TaskTorrent

A parallel runtime library for executing concurrent directed acyclic graphs of computational tasks with a focus on a very low-overhead when executing micro-tasks, speed, portability, light weight, and user friendly interface

See full documentation here (https://tasktorrent.readthedocs.io/en/latest/).

Tutorial

Description

In this short tutorial, we explain the main features of TaskTorrent through a simple example with 4 tasks distributed on 2 ranks. The complete code can be found here, along with an example Makefile. The following picture shows the dependencies between tasks

Rank 0 should run task 0 and 1, while rank 1 should run task 2 and 3. This is not a typical graph of tasks from a scientific code but it illustrates the main functionalities of c.

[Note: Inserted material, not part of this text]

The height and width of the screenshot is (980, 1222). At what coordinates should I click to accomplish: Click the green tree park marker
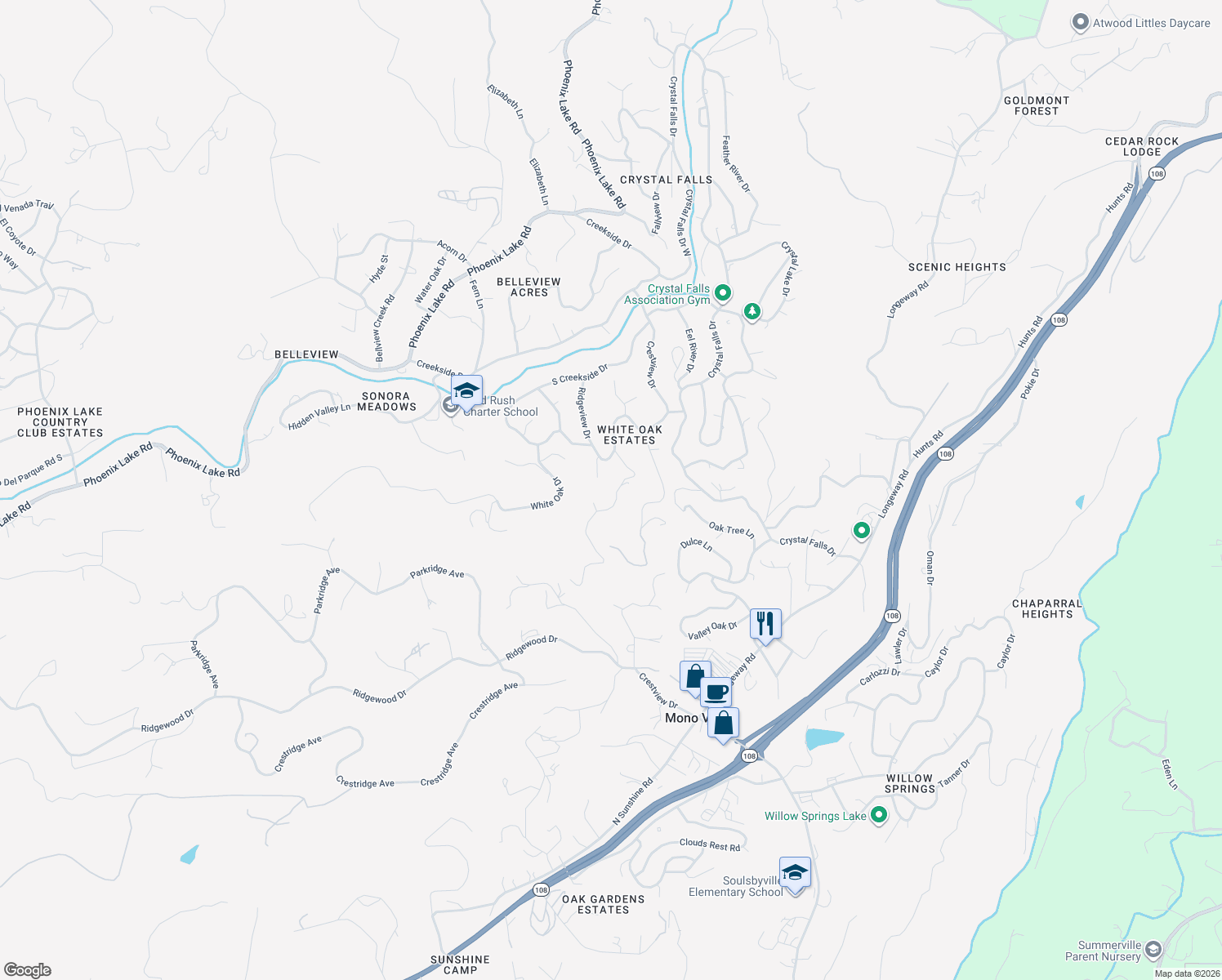(x=752, y=312)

This system uses the parametrized task graph model.^1,² As such, tasks are described by an index K (typically an int, tuple of int, or pointers). In this example, we will use int. Tasks 0 and 2 can run immediately since they have no dependencies. However, when they finish, they both need to trigger tasks 1 and 3. While some dependencies are "local", some are remote (i.e., on other ranks). This is handled using remote procedure calls.

The basic philosophy behind TaskTorrent is MPI + X. The complete DAG is distributed across nodes by the user. Each node is assumed to be a shared memory computer. On each node, the calculation is described as a local DAG (directed acyclic graph), with dependencies. A thread pool is created. The number of threads is typically set equal to the number of cores on the node. A scheduler is in charge of managing dependencies between tasks and assigning tasks that are ready to run (all dependencies are satisfied) to worker threads. The execution is somewhat similar to the concept of task in OpenMP. However, the runtime is more general as it can handle arbitrary graphs with complex dependencies. The current backend to manage threads is C++ threads.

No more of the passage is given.